REQUIRED WORK:
Find every line below where the string "checkbox" shows up, and copy those lines.

PROVIDED RECORDS:

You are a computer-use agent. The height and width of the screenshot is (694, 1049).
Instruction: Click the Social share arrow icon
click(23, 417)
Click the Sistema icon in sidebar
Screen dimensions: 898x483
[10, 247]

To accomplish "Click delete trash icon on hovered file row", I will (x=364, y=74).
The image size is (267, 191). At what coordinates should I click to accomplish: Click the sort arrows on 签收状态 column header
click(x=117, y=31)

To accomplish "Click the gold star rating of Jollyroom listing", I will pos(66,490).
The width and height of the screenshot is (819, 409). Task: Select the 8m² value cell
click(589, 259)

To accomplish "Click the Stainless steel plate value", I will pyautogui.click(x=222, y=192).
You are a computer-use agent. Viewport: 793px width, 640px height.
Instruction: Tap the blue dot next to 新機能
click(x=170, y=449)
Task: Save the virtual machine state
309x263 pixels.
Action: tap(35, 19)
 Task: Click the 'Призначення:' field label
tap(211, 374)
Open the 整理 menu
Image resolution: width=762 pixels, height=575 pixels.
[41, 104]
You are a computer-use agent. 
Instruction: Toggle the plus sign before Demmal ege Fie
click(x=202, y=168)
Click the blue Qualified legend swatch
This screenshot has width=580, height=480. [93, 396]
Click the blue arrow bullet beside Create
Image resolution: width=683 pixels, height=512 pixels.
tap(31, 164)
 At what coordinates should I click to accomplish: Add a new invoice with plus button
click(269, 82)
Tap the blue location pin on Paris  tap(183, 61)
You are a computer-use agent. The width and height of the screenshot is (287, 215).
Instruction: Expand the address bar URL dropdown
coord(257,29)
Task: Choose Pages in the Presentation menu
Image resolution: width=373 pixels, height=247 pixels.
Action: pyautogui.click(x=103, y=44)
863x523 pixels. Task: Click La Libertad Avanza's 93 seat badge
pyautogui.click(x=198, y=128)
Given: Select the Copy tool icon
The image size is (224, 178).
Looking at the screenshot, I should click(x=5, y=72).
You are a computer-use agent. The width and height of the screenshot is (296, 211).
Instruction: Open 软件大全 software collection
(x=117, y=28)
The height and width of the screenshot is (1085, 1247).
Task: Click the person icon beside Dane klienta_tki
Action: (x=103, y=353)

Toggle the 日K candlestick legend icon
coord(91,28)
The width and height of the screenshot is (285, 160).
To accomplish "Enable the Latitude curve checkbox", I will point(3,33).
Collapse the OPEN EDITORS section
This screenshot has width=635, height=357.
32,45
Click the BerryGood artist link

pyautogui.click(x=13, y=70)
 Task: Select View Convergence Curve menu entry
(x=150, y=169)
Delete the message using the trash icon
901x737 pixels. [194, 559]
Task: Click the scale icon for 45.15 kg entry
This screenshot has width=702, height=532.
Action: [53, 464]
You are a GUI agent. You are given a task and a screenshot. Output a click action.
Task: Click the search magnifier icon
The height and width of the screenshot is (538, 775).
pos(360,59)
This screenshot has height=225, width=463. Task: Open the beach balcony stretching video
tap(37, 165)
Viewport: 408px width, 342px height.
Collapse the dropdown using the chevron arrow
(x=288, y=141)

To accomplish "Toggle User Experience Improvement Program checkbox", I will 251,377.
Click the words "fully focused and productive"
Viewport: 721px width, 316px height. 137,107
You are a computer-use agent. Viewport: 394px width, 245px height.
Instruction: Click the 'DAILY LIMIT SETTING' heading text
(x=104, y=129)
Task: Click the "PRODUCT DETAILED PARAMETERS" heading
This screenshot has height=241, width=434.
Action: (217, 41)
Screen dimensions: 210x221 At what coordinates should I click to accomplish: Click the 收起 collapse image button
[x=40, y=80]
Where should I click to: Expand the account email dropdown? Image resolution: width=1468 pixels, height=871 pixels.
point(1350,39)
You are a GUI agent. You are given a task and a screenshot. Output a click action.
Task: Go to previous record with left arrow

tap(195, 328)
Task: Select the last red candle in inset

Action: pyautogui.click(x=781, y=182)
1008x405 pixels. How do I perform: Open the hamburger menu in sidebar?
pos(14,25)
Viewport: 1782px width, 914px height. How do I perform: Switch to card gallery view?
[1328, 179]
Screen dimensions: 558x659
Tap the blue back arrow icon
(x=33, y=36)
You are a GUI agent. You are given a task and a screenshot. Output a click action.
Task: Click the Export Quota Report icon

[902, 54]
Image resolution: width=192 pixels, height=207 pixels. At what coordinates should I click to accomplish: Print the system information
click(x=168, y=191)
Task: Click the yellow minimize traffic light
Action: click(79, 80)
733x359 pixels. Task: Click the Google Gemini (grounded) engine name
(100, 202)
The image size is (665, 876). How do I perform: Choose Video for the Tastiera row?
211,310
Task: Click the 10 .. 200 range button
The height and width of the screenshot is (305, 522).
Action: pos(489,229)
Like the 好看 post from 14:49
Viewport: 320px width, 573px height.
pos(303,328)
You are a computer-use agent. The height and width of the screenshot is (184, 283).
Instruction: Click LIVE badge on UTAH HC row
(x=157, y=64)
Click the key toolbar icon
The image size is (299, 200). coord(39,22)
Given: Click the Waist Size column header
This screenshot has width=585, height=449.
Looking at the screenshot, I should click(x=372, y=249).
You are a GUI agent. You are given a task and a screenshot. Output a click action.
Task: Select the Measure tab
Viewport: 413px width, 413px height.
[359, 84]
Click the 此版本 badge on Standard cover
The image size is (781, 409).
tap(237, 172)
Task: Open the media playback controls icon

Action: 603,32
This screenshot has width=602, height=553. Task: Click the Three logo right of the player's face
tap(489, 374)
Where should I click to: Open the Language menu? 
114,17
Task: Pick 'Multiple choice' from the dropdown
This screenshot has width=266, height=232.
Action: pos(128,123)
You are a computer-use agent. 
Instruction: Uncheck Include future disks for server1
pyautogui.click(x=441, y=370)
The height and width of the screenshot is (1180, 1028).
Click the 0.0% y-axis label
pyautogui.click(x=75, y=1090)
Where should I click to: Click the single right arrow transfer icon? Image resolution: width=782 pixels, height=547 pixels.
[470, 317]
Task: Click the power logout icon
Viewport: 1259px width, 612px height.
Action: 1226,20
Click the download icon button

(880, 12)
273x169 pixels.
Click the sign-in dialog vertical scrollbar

RESPONSE TO THIS TASK:
To accomplish "Enable the Latitude curve checkbox", I will point(3,33).
To accomplish "Toggle User Experience Improvement Program checkbox", I will 251,377.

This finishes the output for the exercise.